BASSET: Bandpass-Adaptive Single-pulse SEarch Toolkit -- Optimized Sub-Band Pulse Search Strategies for Faint Narrow-Band FRBs
J.-H. Cao, P. Wang, D. Li, Q.-H. Pan, K. Mao, C.-H. Niu, Y.-K. Zhang,, Q.-Y. Qu, W.-J. Lu, J.-S. Zhang, Y.-H. Zhu, Y.-D. Wang, H.-X. Chen, X.-L., Chen, E. G\"ugercino\u{g}lu, J.-H. Fang, Y. Feng, H. Gao, Y.-F. Huang, J. Li,, C.-C. Miao, C.-W. Tsai, J.-M. Yao, S.-P. You

TL;DR
BASSET is a new algorithm that improves narrow-band FRB detection by enhancing signal-to-noise ratio through frequency pattern analysis, leading to more complete and sensitive pulse detection in existing datasets.
Contribution
The paper introduces BASSET, a novel, adaptive search toolkit that significantly improves narrow-band FRB detection and doubles the known pulse count in a real dataset.
Findings
Discovered 79 additional pulses in FAST data, doubling previous counts.

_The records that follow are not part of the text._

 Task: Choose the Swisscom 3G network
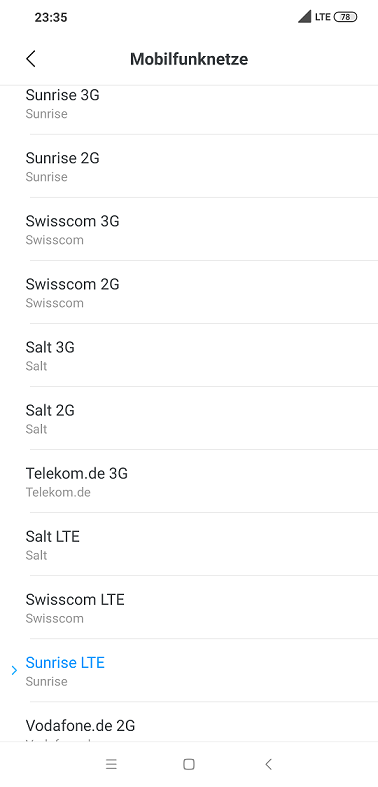(x=189, y=229)
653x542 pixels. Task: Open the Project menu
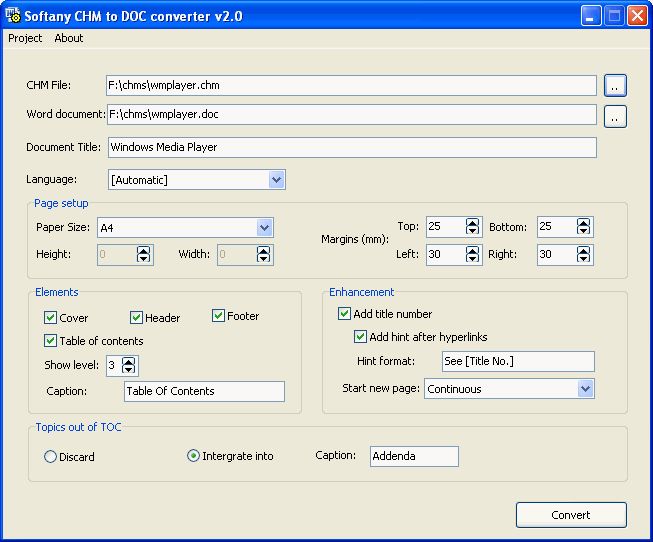coord(25,38)
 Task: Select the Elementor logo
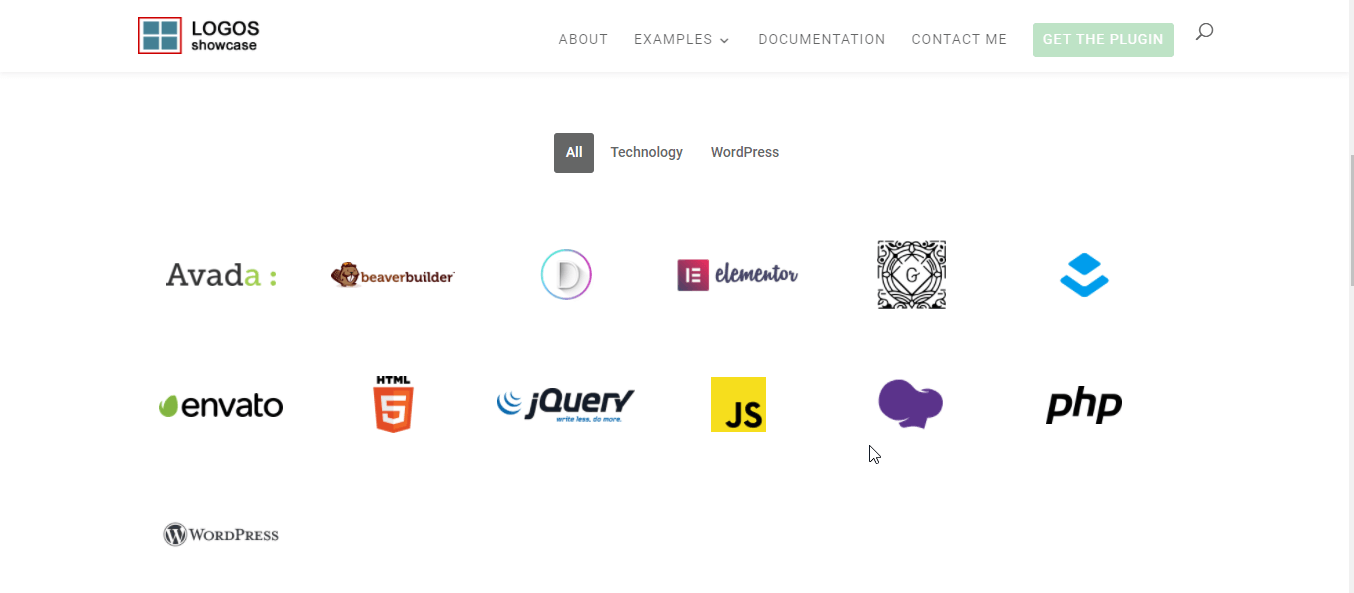[737, 274]
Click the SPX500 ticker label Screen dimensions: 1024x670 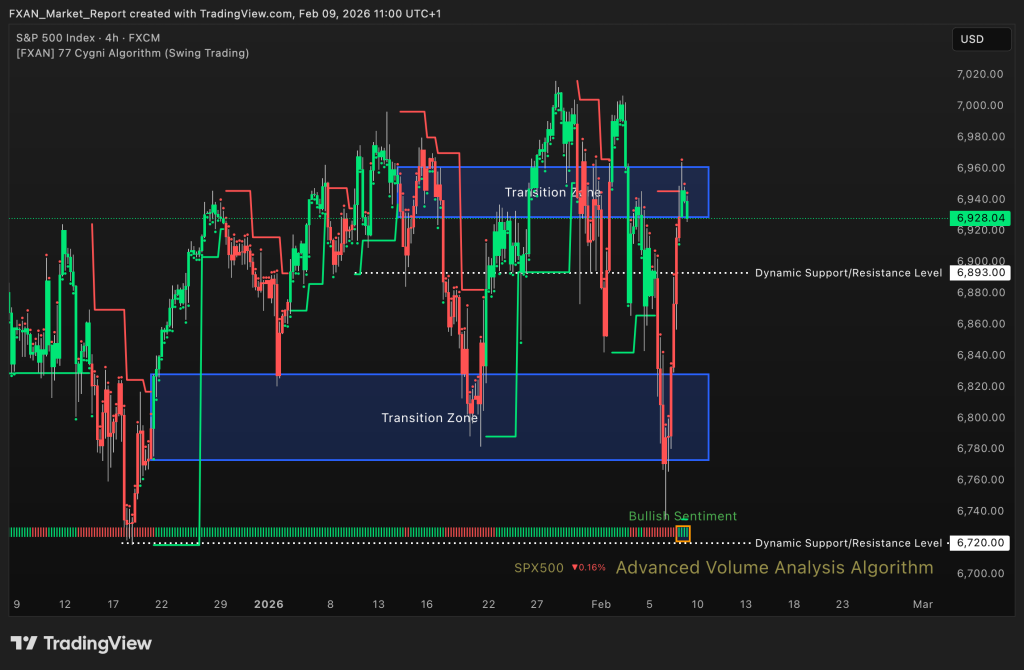(x=539, y=568)
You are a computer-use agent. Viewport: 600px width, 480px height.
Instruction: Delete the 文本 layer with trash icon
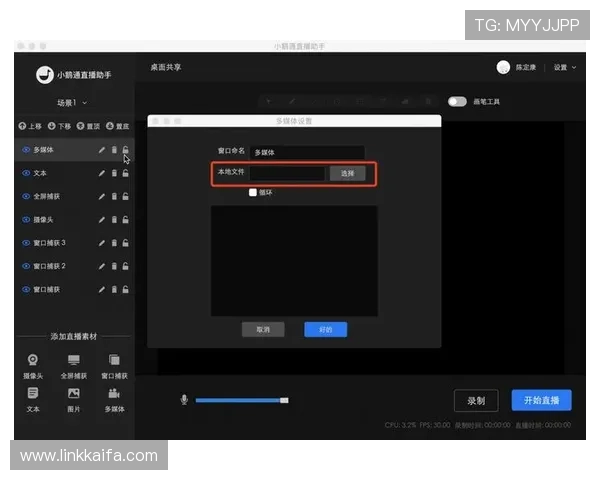click(113, 173)
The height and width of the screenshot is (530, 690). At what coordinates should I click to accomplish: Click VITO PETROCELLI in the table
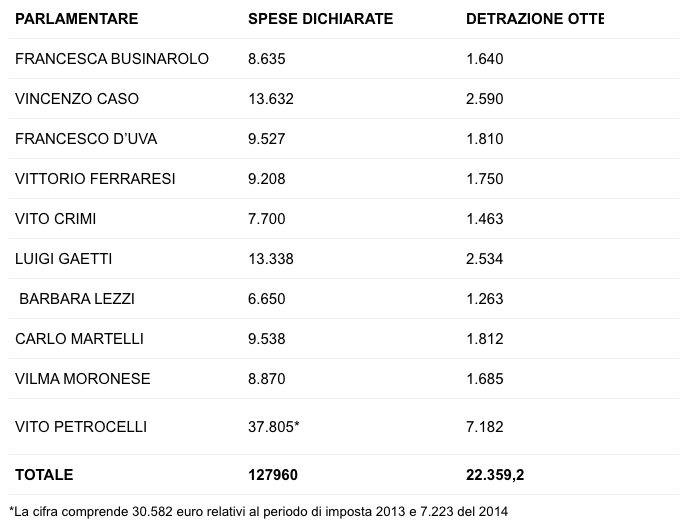(81, 427)
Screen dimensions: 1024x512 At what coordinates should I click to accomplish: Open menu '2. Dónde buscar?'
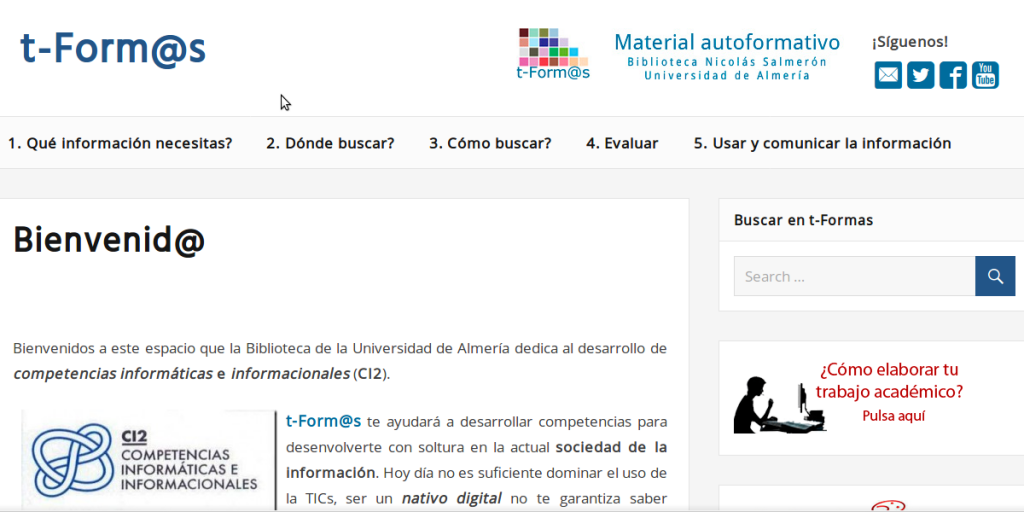330,143
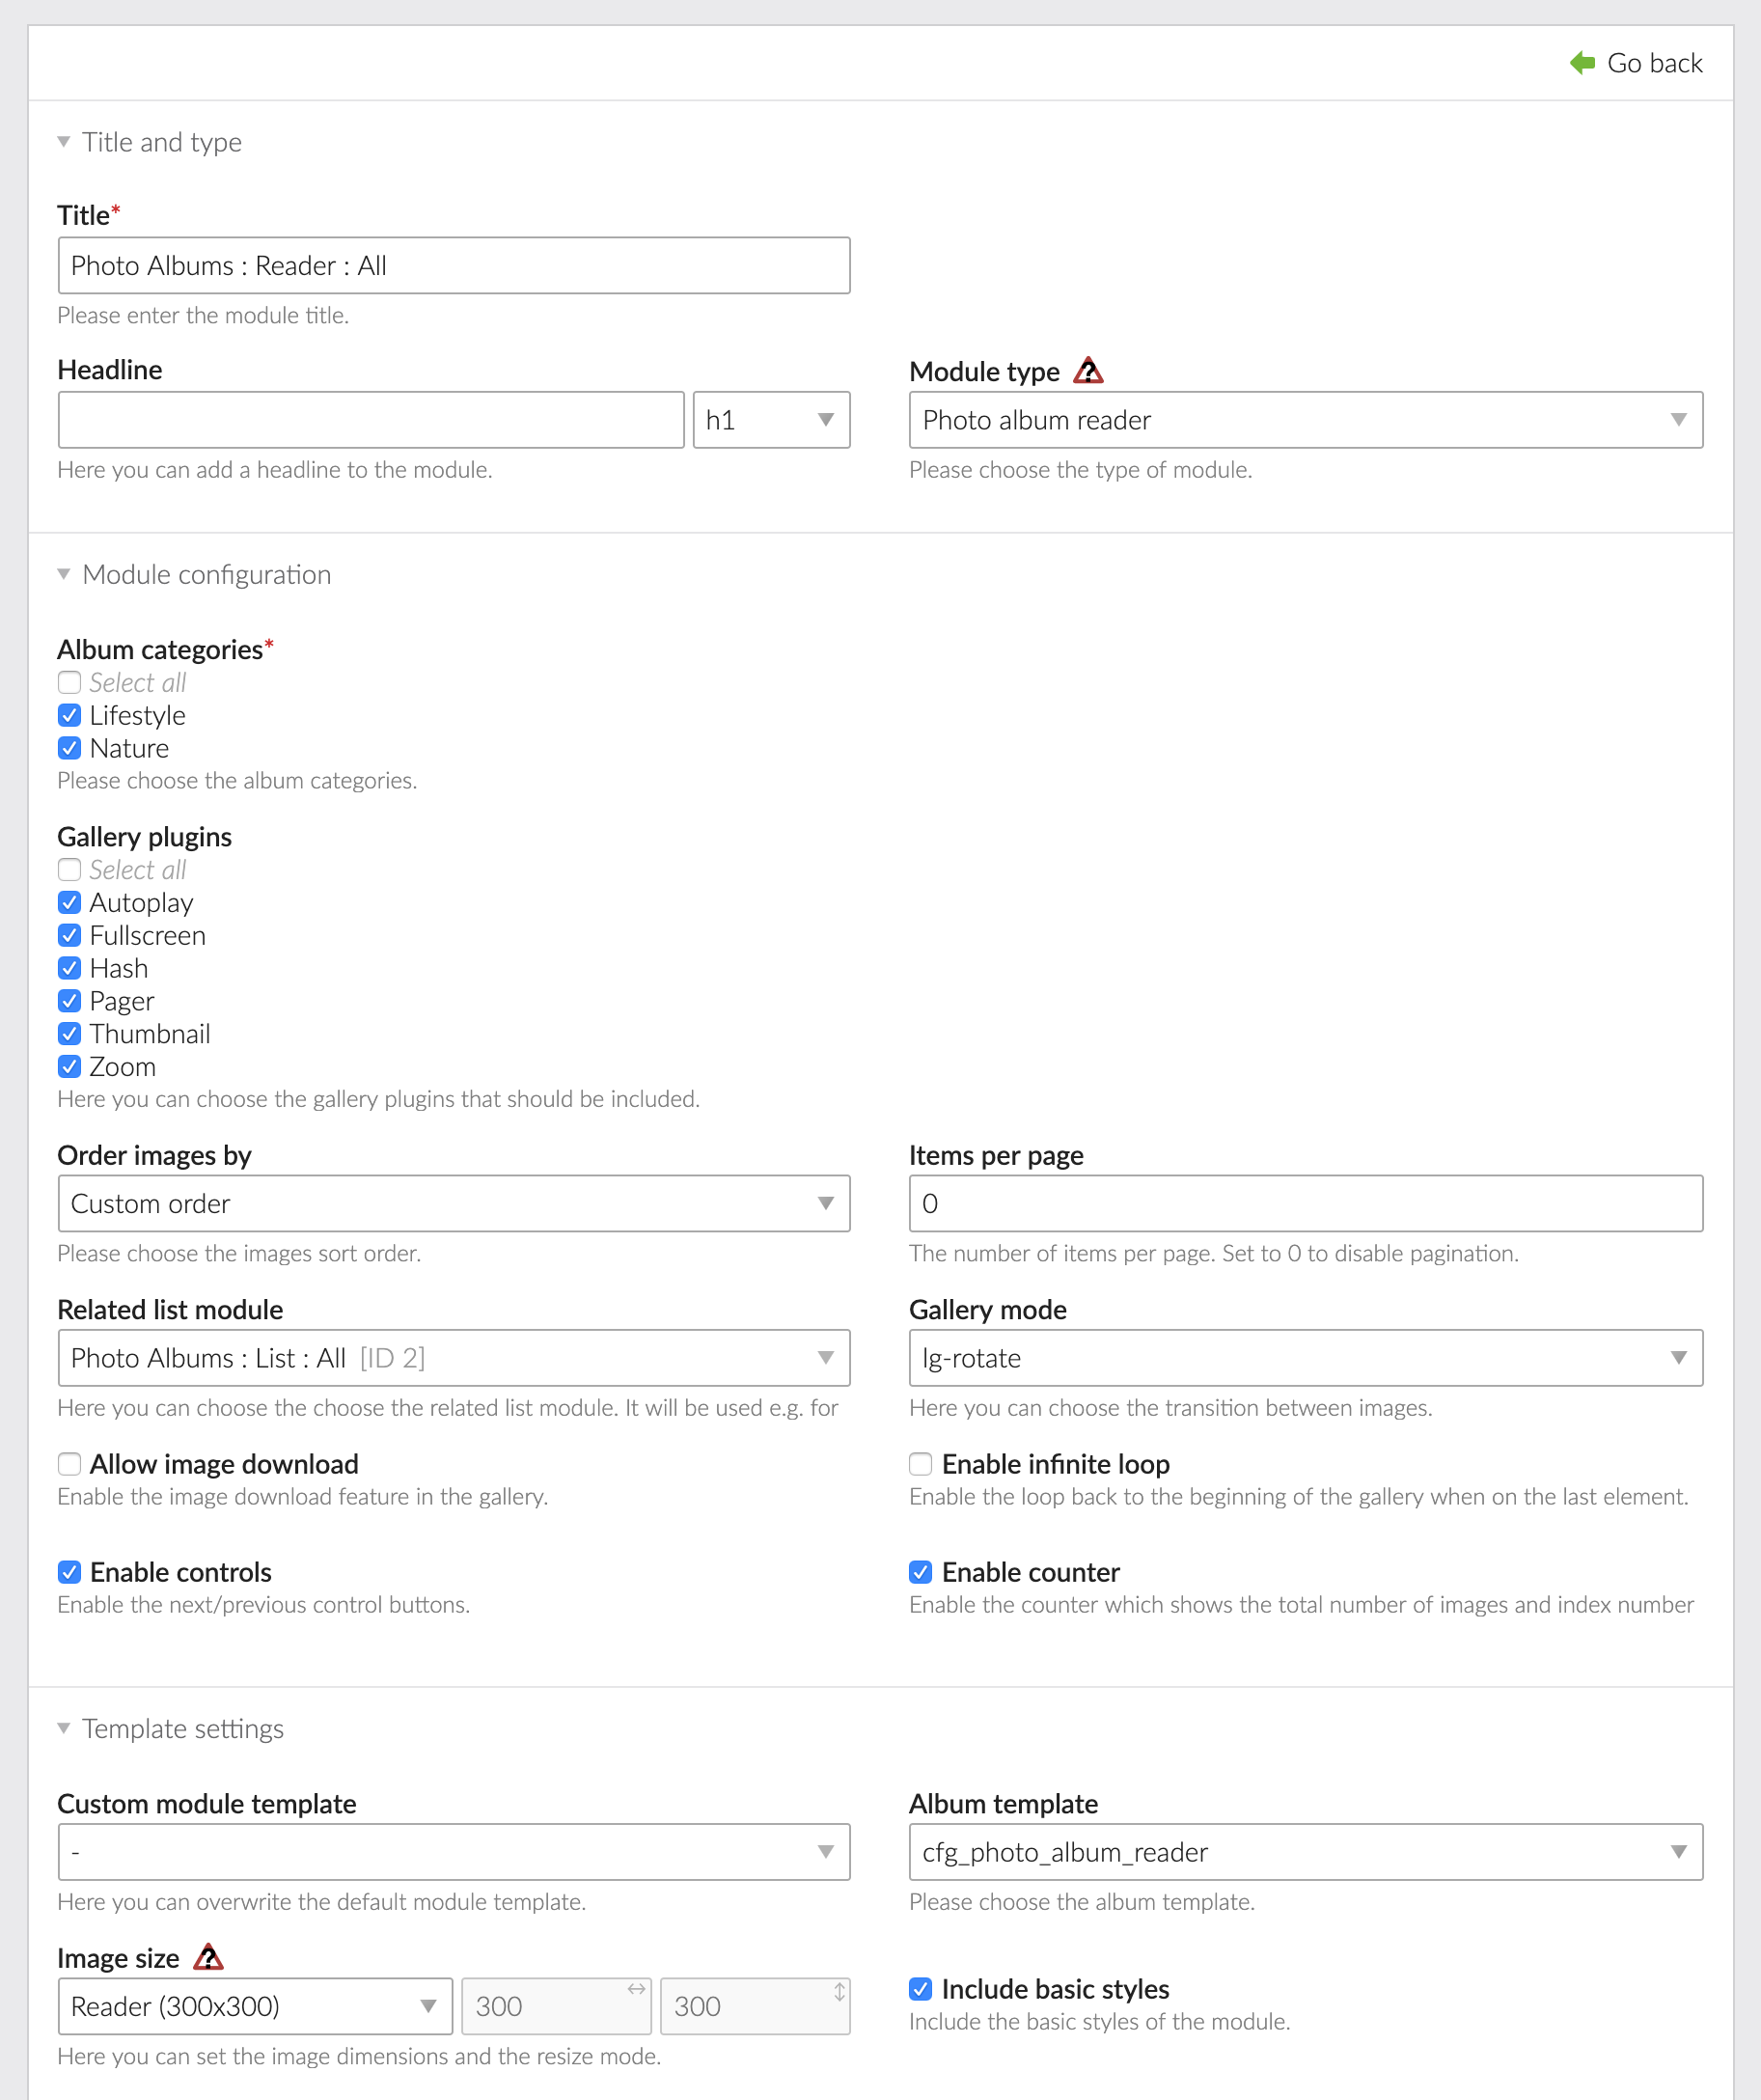This screenshot has width=1761, height=2100.
Task: Uncheck Include basic styles
Action: (920, 1989)
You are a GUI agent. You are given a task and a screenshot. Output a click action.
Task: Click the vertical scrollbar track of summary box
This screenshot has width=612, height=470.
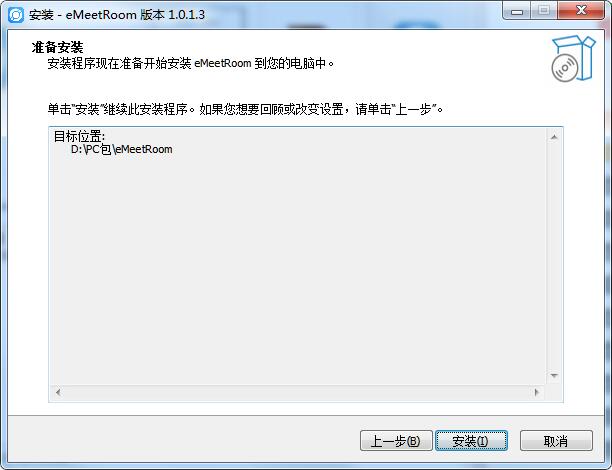point(554,256)
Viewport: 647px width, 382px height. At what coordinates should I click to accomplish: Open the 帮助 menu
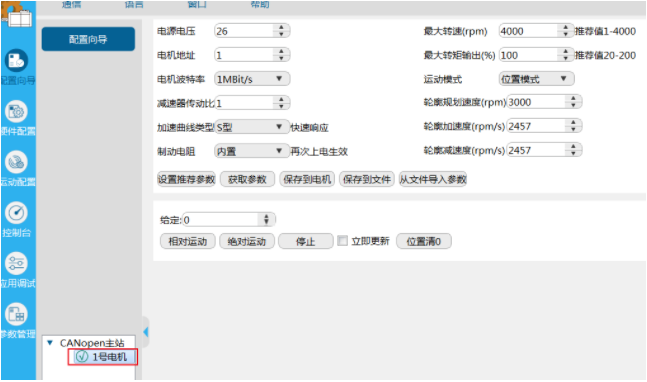pos(260,5)
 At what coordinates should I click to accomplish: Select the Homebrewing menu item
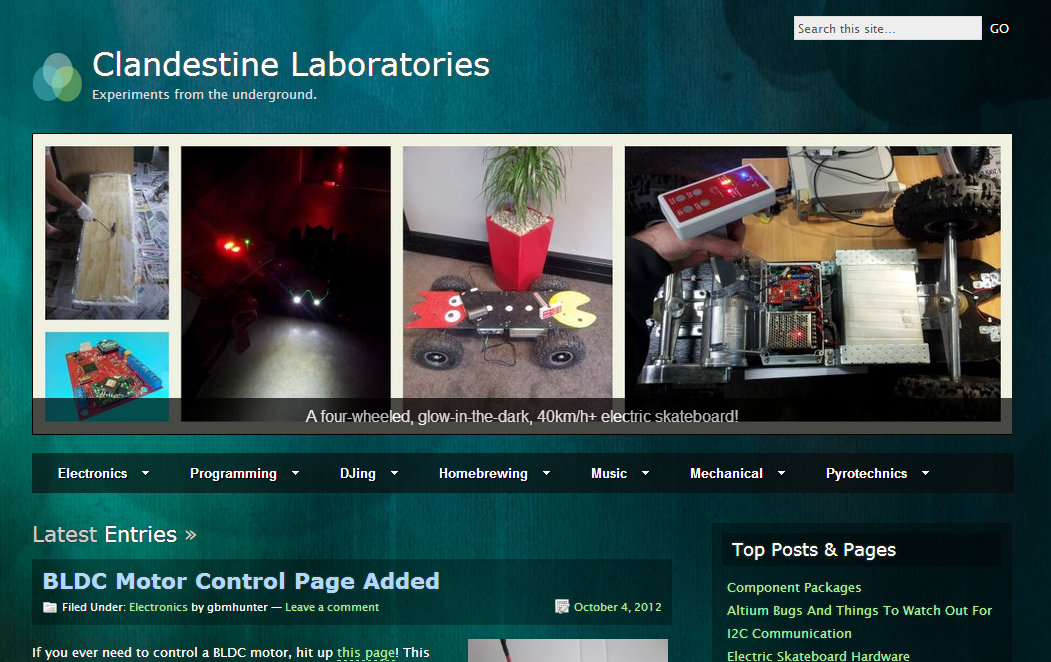pos(482,474)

Enhanced detection sensitivity and SNR for narrow-band pulses.
Provided a parallel-accelerated version of the algorithm for efficient processing.
Abstract
The existing single-pulse search algorithms for fast radio bursts (FRBs) do not adequately consider the frequency bandpass pattern of the pulse, rendering them incomplete for the relatively narrow-spectrum detection of pulses. We present a new search algorithm for narrow-band pulses to update the existing standard pipeline, Bandpass-Adaptive Single-pulse SEarch Toolkit (BASSET). The BASSET employs a time-frequency correlation analysis to identify and remove the noise involved by the zero-detection frequency band, thereby enhancing the signal-to-noise ratio (SNR) of the pulses. The BASSET algorithm was implemented on the FAST real dataset of FRB 20190520B, resulting in the discovery of additional 79 pulses through reprocessing. The new detection doubles the number of pulses compared to the previously known 75 pulses, bringing the total number of pulses to 154. In conjunction with the…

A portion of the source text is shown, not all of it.